SE: proarrhythmic, don't use post-MI.

Beta blockers (Class 2 antiarrhythmics)

-olol, carvedilol and labetalol


Decrease SA and AV activity (decrease cAMP, decreasing Ca currents). Suppress phase 4 slope. Increase PR interval.


Used for SVT, ventricular control for afib/aflutter.

Beta-blocker side effects

Impotence,


Exacerbation of COPD and asthma,


Bradycardia, AV block, HF,


Sedation, sleep alterations,Masks hypoglycemia symptoms.


Selective beta blockers - vasoconstriction with pheochromocytoma or cocaine.


Metoprolol - dyslipedemia.


Propanolol- vasospasm.



Beta blocker overdose

Treat with saline, atropine, glucagon.

Potassium channel blockers (Class III)

Amiodarone, ibutilide, dofetilide, sotalol.

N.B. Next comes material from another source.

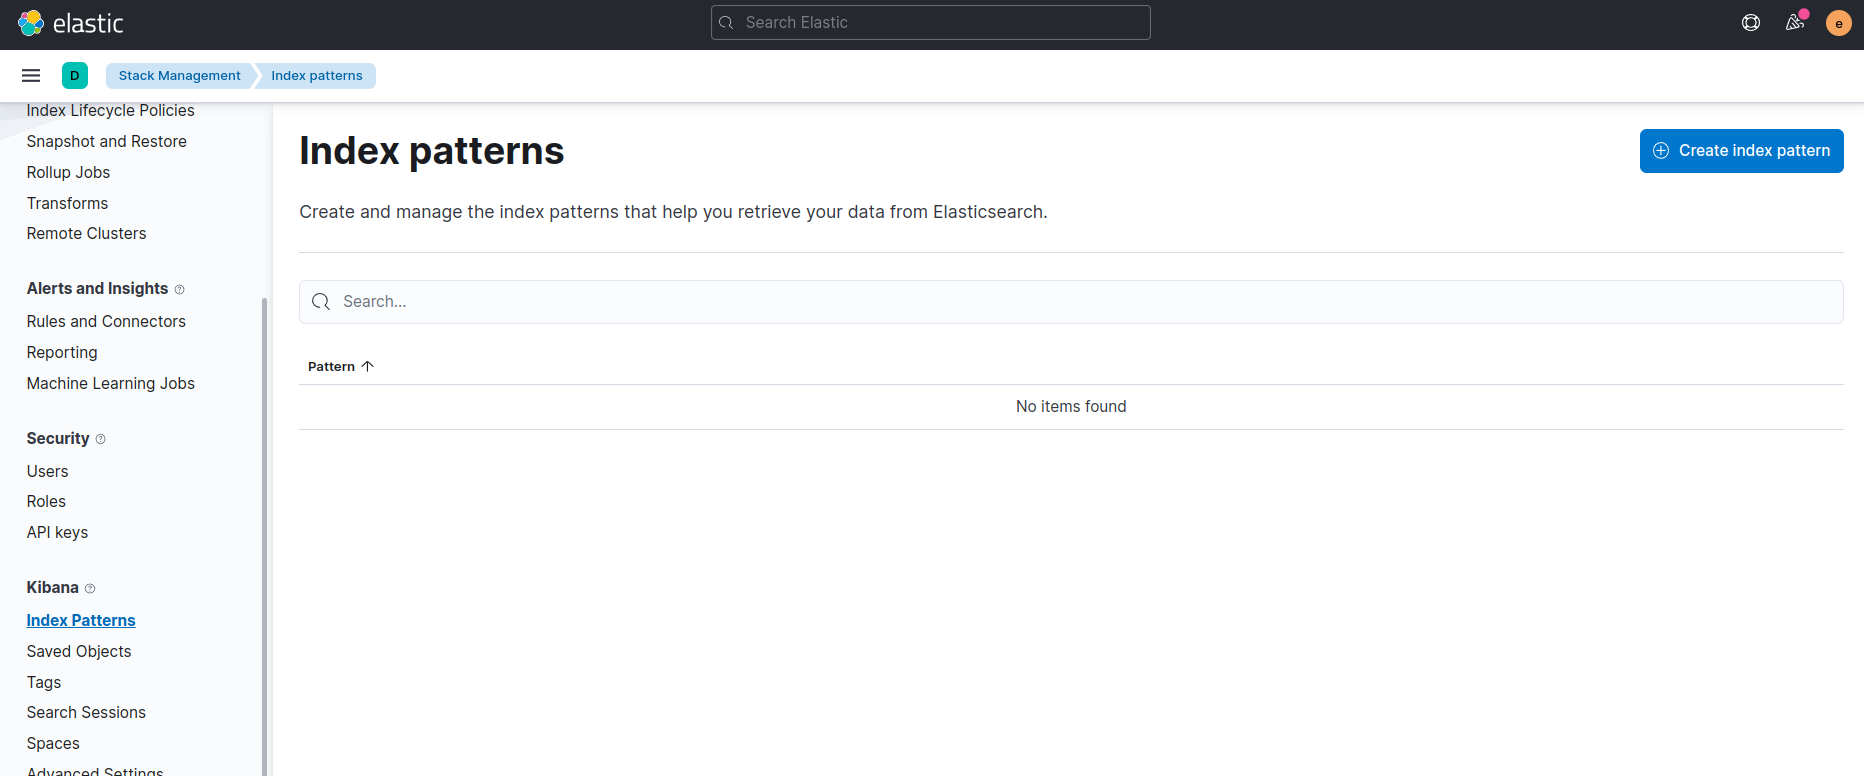This screenshot has width=1864, height=776.
Task: Click the Kibana section info icon
Action: (x=90, y=589)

Increase AP duration, refractory period, QT interval.


Uses: Afib/flutter. Amiodarone and sotalol for V tach.


SE: torsades.

Amiodarone

Lipophilic. Class 1, 2, 3, and 4 antiarrhythmic effects.


Extensive SE: always check PFTs, LFTs, and TFTs.


Pulm fibrosis, hepatotoxic, hypo and hyperthyroidism, can act as a hapten (corneal deposits, blue/gray skin deposits, photodermatitis), neuro effects, constipation, bradycardia, heart block, HF.

Calcium channel blocks (Class IV)

Verapamil, diltiazem.


Decrease conduction velocity, increase refractory period, increase PR interval.


Uses: rate control in Afib, prevents nodal arrhythmias.


SE: flushing, edema, sinus node depression, AV block, HF.

Adenosine

Increases K efflux, hyperpolarizing the cell and decreasing intracellular Ca.


Used for diagnosing and terminating certain types of SVT.


Extremely short acting. Effects blunted by theophylline and caffeine (adenosine receptor antagonists).


SE: flushing, hypotension, chest pain, sense of doom, bronchospasm.

Magnesium

Used for torsades and digoxin toxicity.

Treatment for HTN in pregnancy.

Hydralazine,


Labetalol,


Methyldopa,


Nifedipine

Medications causing dilated cardiomyopathy

Anthracyclines (doxorubicin, daunorubicin).


Prevent with dexrazoxane.

Medications causing torsades de pointes

Antiarrhythmics (Class 1A and 3),


Antibiotics (macrolides),


Antipsychotics (haloperidol),


Antidepressants (TCAs),


Antiemetics (ondansetron).

Medications causing coronary vasospasm

Cocaine,


Sumatriptan,


ergot alkaloids (migraine rx, LSD)

Dobutamine

B1 receptor agonist (some b2 and a).


Inotrope.


For HF, cardiac stress testing.

Dopamine

beta>alpha agonist


Inotrope and chronotrope at low doses.



Midodrine

alpha 1 agonist.


For autonomic insufficiency and postural hypotension.


SE: hypertension.

Norepinephrine

a1>a2>b1 agonist.


For hypotension and shock.

Phenylephrine

a1>a2 agonist.


For hypotension, ocular procedures (mydriatic), rhinitis (decongestant).

alpha-methyldopa

alpha2 agonist


For HTN in pregnancy.


SE: direct Coombs hemolysis, SLE-like syndrome.

beta1 selective antagonists

acebutolol (partial agonist),


atenolol,


betaxolol,


esmolol (short acting),


metoprolol

nonselective a- and b-antagonists

Carvedilol,


labetalol

Nonselective beta antagonists

nadolol,


pindolol (partial agonist),


propanolol,


timolol

Survival Benefit in Heart Failure

Beta blockers (carvedilol, metoprolol, bisoprolol),


ACEI/ARBs,


Aldosterone antagonists

Cilostazol, dipyridamole

phosphodiesterase III inhibitor (breaks down cAMP), causing increased cAMP - vasodilation and inhibiting platelet aggregation.


Uses: intermittent claudication, coronary vasodilation, angina and stroke prophylaxis.